Knowing the instantaneous phase of tACS at the times of the relevant events (e.g., taken from the current output, or a recording of its artefact), the following can be used to find optimal sinusoidal models (either with or without phase-binning) for continuous outcome variables. Given some outcome \(y\) observed at phases \(x\) (both vectors of length \(n\)), compute a predictor matrix (4) with columns for the bias (all ones), and with unit sine and cosine components (used together for computing the model amplitude and phase offset). This predictor matrix is used to find the model parameters that minimise the squared cost. Solving the normal equations in (5) provides a unique solution to the minimisation problem. A desirable property of (5) is that the Gramian \(X^{T} X\) remains \(3 \times 3\) irrespective of \(n\) (i.e., the number of datapoints), keeping computation time for its inverse low. In (5), \(T\) denotes the matrix transpose. The model values \(\hat{y}\) can be reconstructed at the observed phases \(x\) (6). Equivalently, the optimal bias \(b\) (7), amplitude \(\alpha\) (8), and phase \(\phi\) (9) can complete the one-cycle sinusoidal model. In (9), \({\text{atan}}2\left( {y,x} \right)\) computes the four-quadrant inverse tangent—the angle between the positive x-axis and the vector representing \(\left( {x,y} \right)\) in the Cartesian plane.

$$X_{n \times 3} = \left[ {\begin{array}{*{20}c} 1 & {{ \sin }\left( {x_{1} } \right)} & {\cos \left( {x_{1} } \right)} \\ \vdots & \vdots & \vdots \\ 1 & {{ \sin }\left( {x_{n} } \right)} & {\cos \left( {x_{n} } \right)} \\ \end{array} } \right]$$
(4)
$$\theta_{3 \times 1} = \left( {X^{\text{T}} X} \right)^{ - 1} X^{\text{T}} y$$
(5)
$$\hat{y}_{n \times 1} = X\theta$$
(6)
$$b = \theta_{1}$$
(7)
$$\alpha = \sqrt {\left( {\theta_{2} } \right)^{2} + \left( {\theta_{3} } \right)^{2} }$$
(8)
$$\phi = {\text{atan}}2\left( {\theta_{3} ,\theta_{2} } \right)$$
(9)

Conclusion

Neuromodulation by transcranial electrical stimulation (tES) remains a promising tool to engage or disrupt ongoing oscillatory activity within the brain, with the potential to provide causal perspectives on the roles of oscillations in neural processing and inter-regional brain communication.
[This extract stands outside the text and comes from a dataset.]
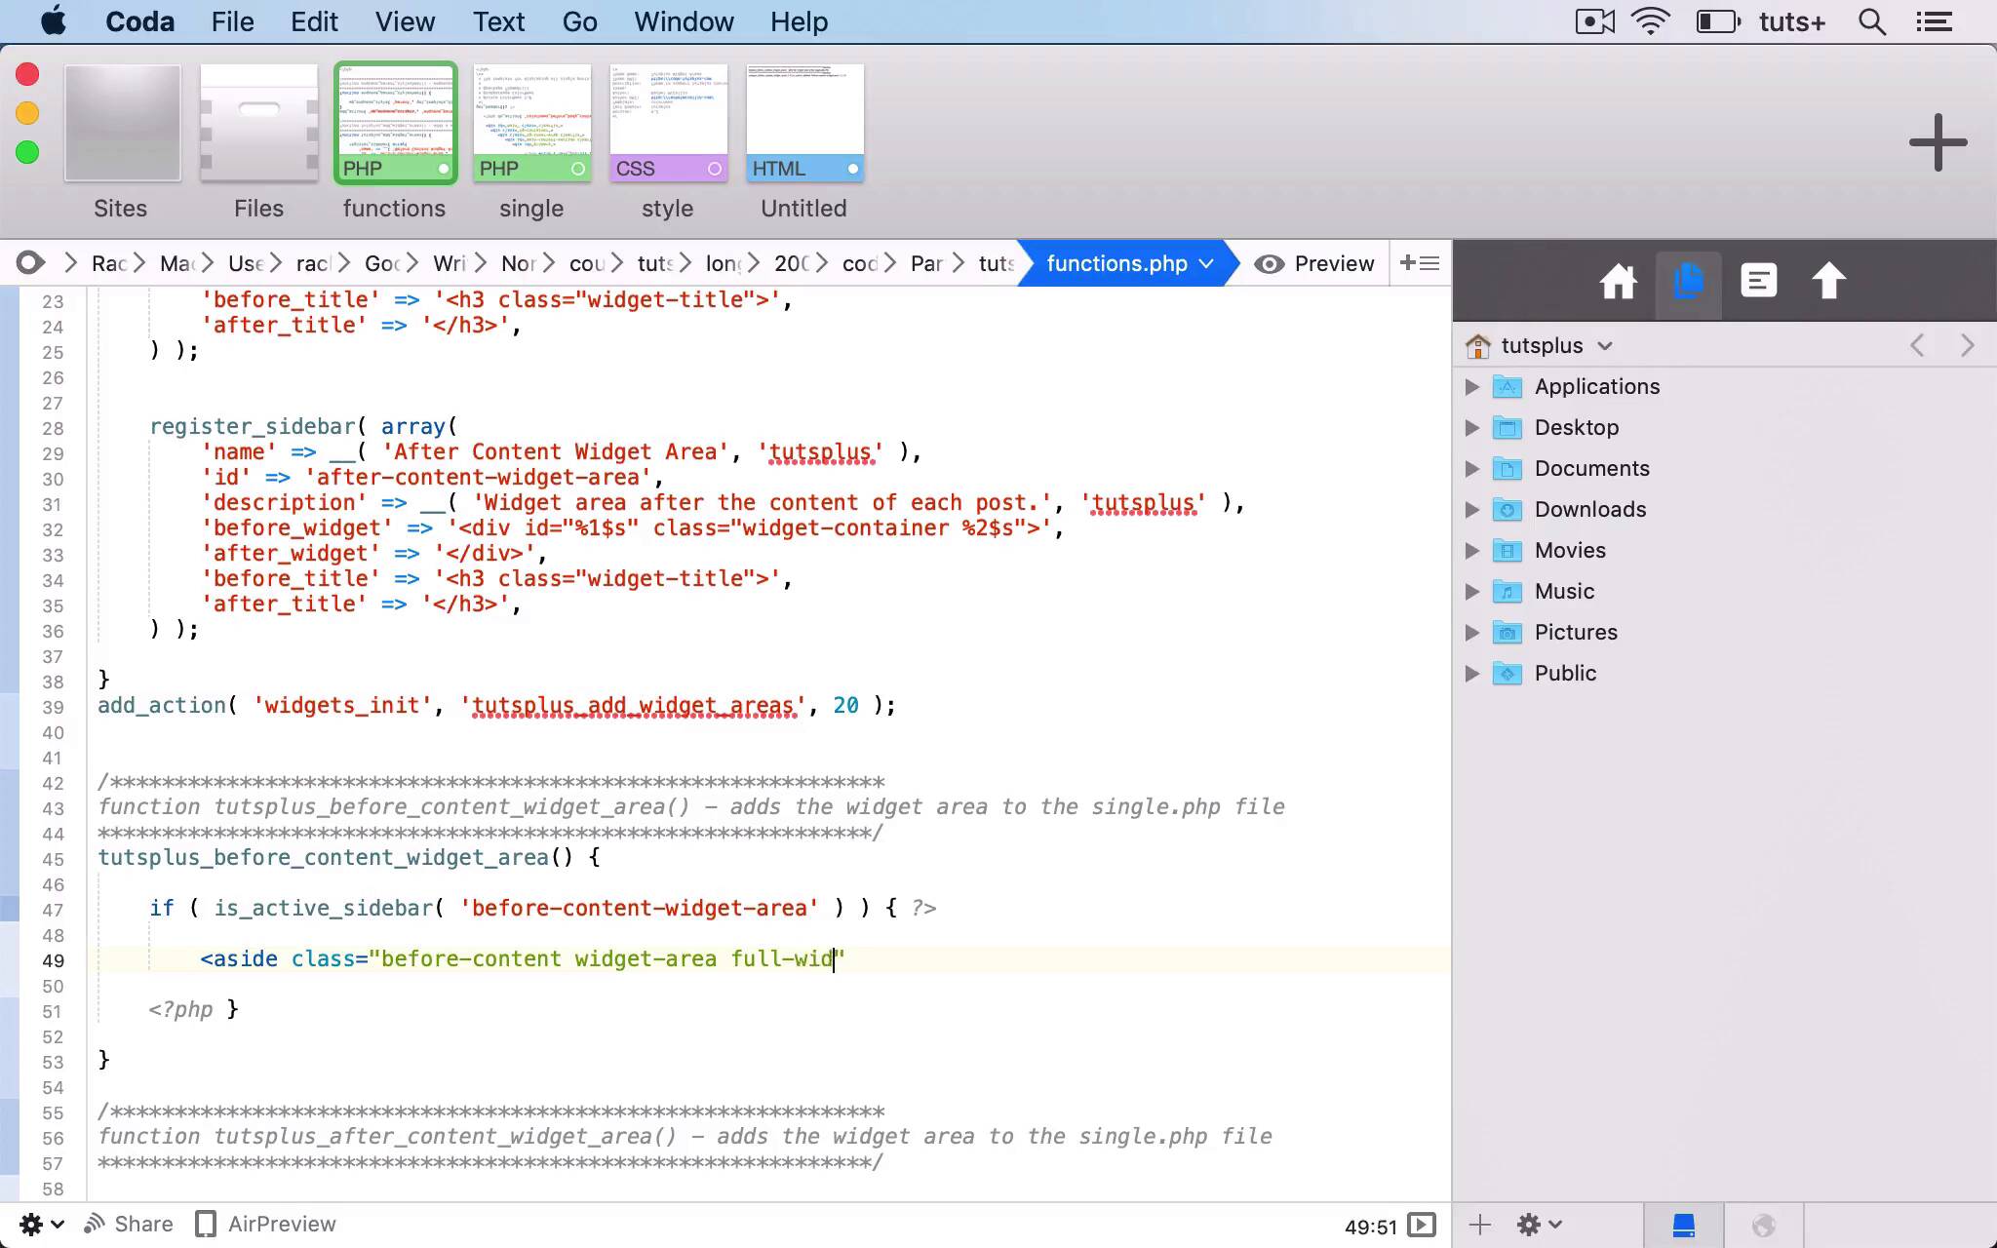Click the play button beside the 49:51 timer
The height and width of the screenshot is (1248, 1997).
(x=1424, y=1225)
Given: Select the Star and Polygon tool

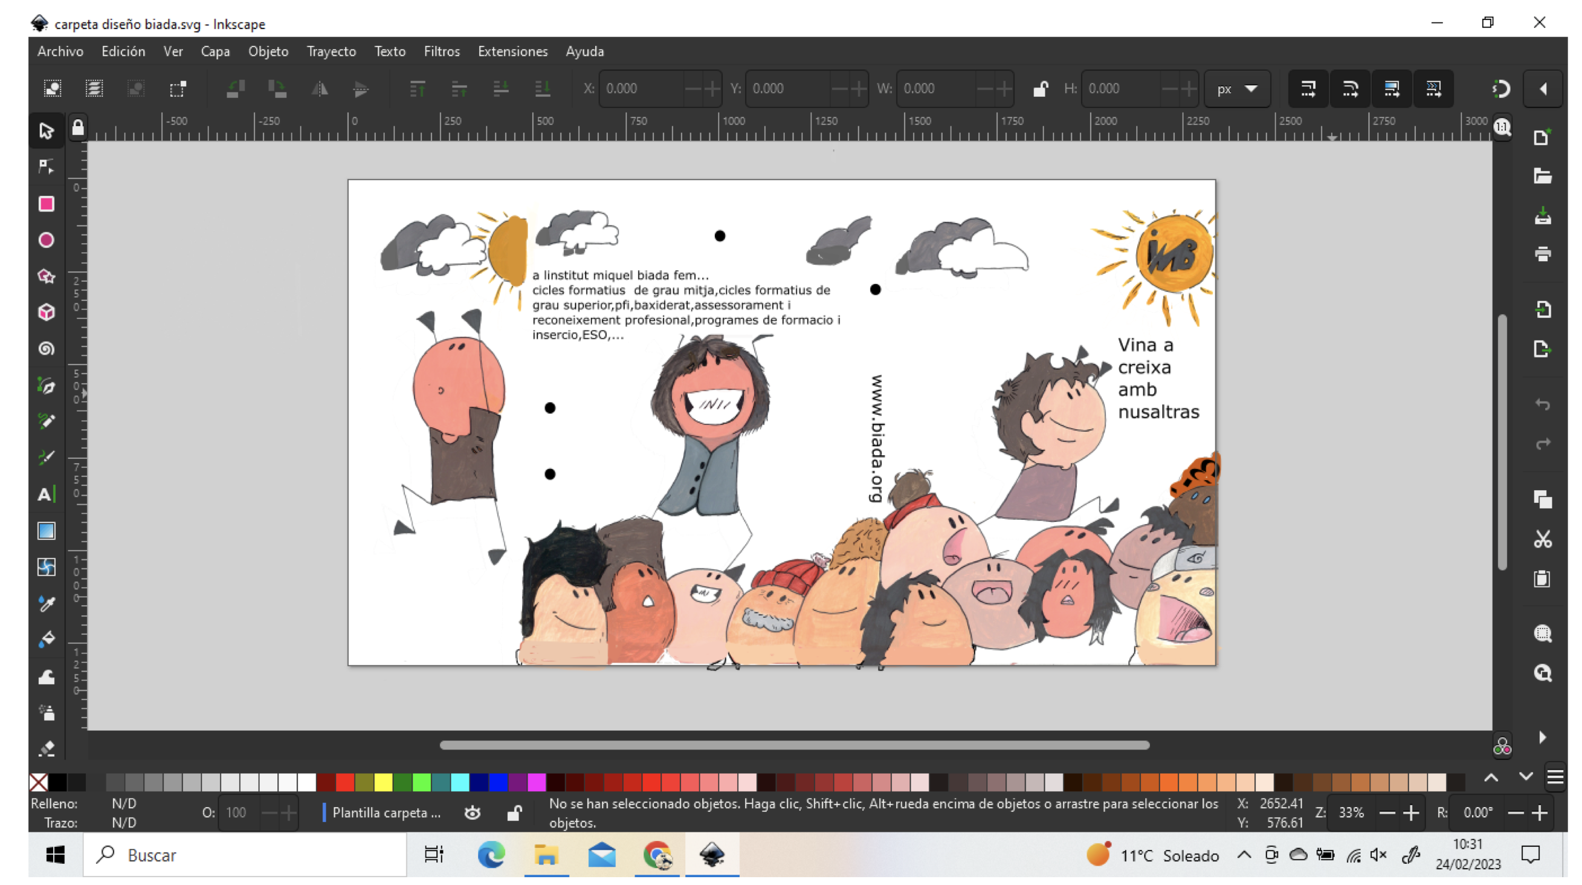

Nevertheless, there remain important challenges to and considerations for how best to induce intracranial electric fields with sufficient intensity to modulate endogenous brain activity without causing undue discomfort from transcutaneous effects of stimulation. In our view, the community of tACS researchers (and other forms of low-intensity tES) is already cognizant of the many issues outlined in this review. Indeed, even within the time of writing, many new articles warranted inclusion—itself a testament to the rapid progress within the wider field of non-invasive brain stimulation. Recently, there have been calls for (Bikson et al. 2018; Modolo et al. 2018) and significant strides in (Bikson et al. 2019) bettering our reporting standards (e.g., with systematic dosimetry and nomenclature for tES applications), and we remain optimistic for the continued use—and due criticism—of tES. Still, there remains an urgent need for well-powered replications, for the design and implementation of well-controlled experiments, for the preregistration of preprocessing and analytic procedures, and for open access to data (Héroux et al. 2017; Bikson et al. 2018). These are not issues unique to tES research, though we are hopeful that tES researchers are uniquely motivated to improve the quality of scientific inquiry within our field. While tACS has certainly had its ups and downs over the past decade, this by no means marks its rise and fall as a valuable tool for the study of brain–behaviour relationships.